When evaluating a motion for summary judgment, Federal Rule of Civil Procedure 56 provides that the Court must grant judgment in favor of the moving party when "the pleadings, the discovery and disclosure materials on file, and any affidavits show that there is no genuine issue as to any material fact . . . ." Fed. R. Civ. P. 56(c)(2). A fact is "material" if its existence or non-existence would affect the outcome of the suit under governing law. Anderson v. Liberty Lobby, Inc., 477 U.S. 242, 248 (1986). An issue of fact is "genuine" when there is sufficient evidence from which a reasonable jury could find in favor of the non-moving party regarding the existence of that fact. Id. at 248-49. "In considering the evidence, the court should draw all reasonable inferences against the moving party." El v. SEPTA, 479 F.3d 232, 238 (3d Cir. 2007).

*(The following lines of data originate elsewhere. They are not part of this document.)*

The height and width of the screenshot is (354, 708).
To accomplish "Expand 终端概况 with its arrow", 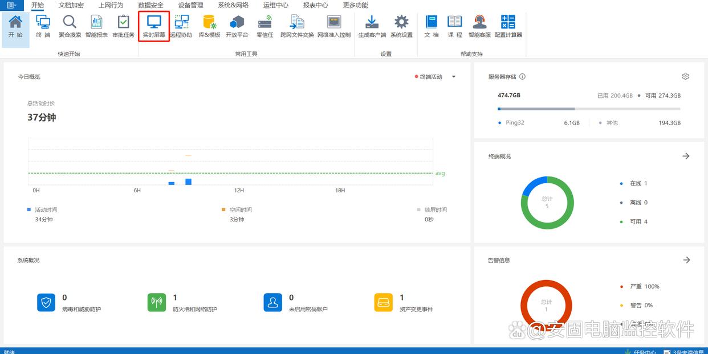I will coord(686,156).
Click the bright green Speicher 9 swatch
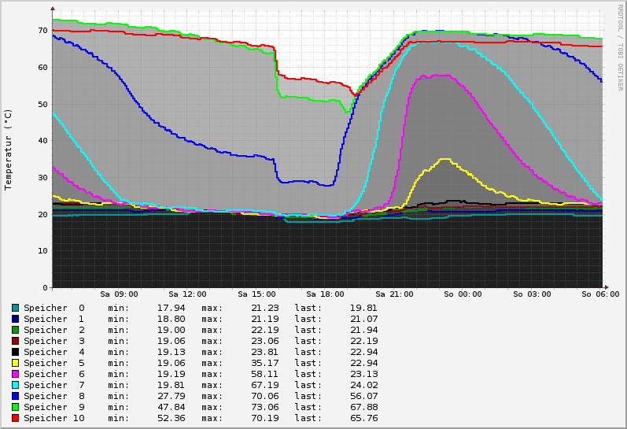Screen dimensions: 627x429 [15, 407]
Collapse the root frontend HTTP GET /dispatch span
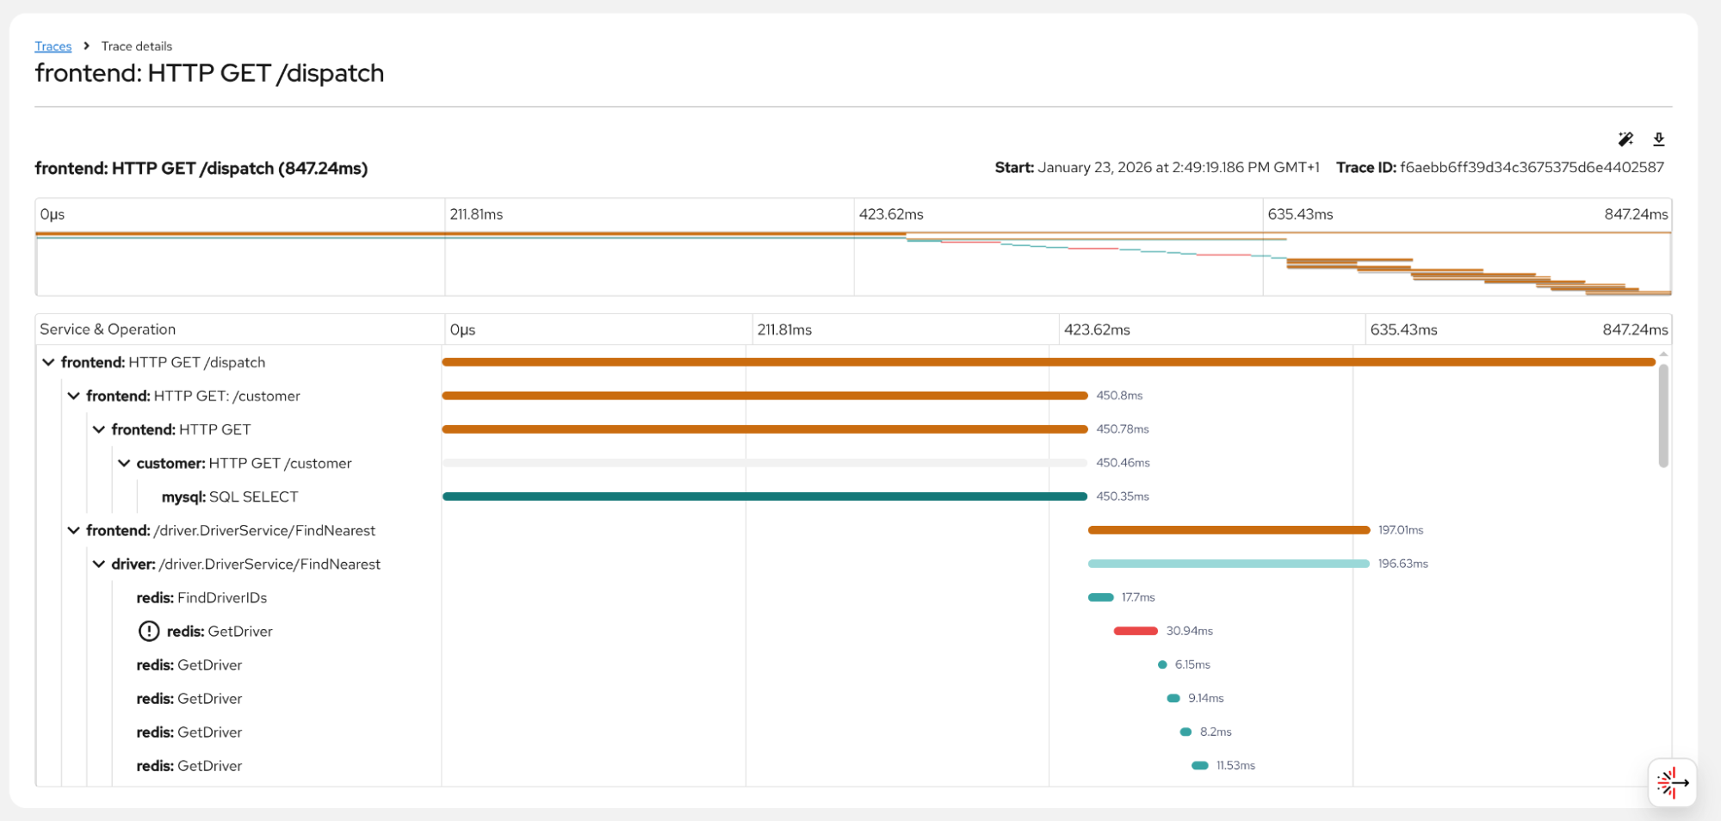1721x821 pixels. tap(48, 362)
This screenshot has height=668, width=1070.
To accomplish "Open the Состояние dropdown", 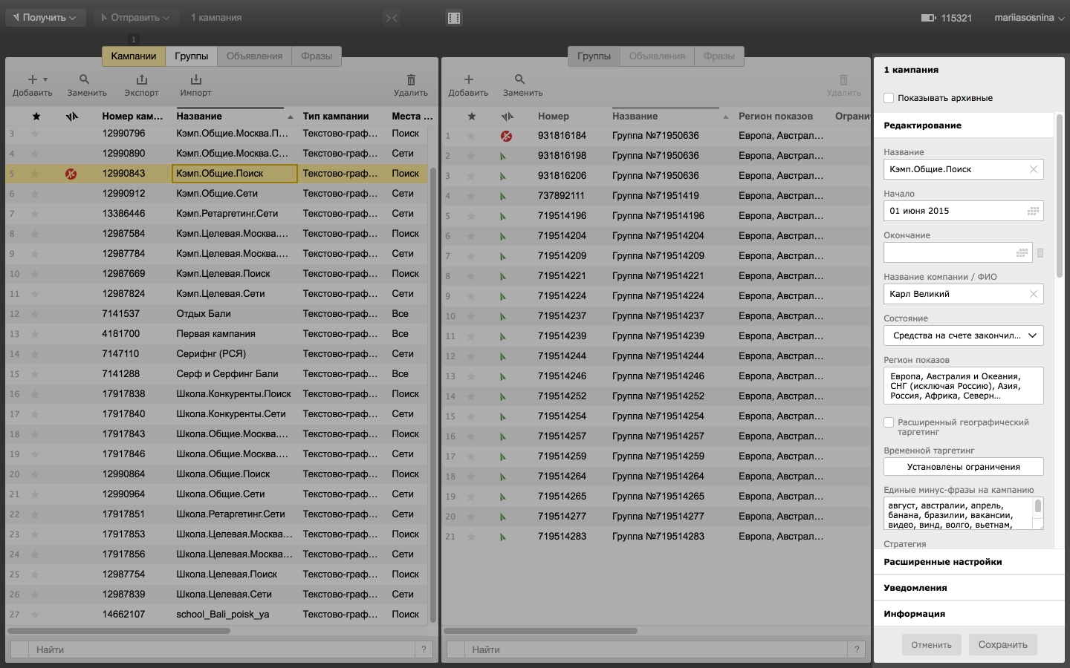I will (x=963, y=335).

"Although the initial burden is on the summary judgment movant to show the absence of a genuine issue of material fact, 'the burden on the moving party may be discharged by showing-that is, pointing out to the district court-that there is an absence of evidence to support the nonmoving party's case' when the nonmoving party bears the ultimate burden of proof." Conoshenti v. Pub. Serv. Elec. & Gas Co., 364 F.3d 135, 140 (3d Cir. 2004) (quoting Singletary v. Pa. Dep't of Corr., 266 F.3d 186, 192 n.2 (3d Cir. 2001)). Once the moving party has thus discharged its burden, the nonmoving party "may not rely merely on allegations or denials in its own pleading; rather, its response must--by affidavits or as otherwise provided in [Rule 56]--set out specific facts showing a genuine issue for trial." Fed. R. Civ. P. 56(e)(2).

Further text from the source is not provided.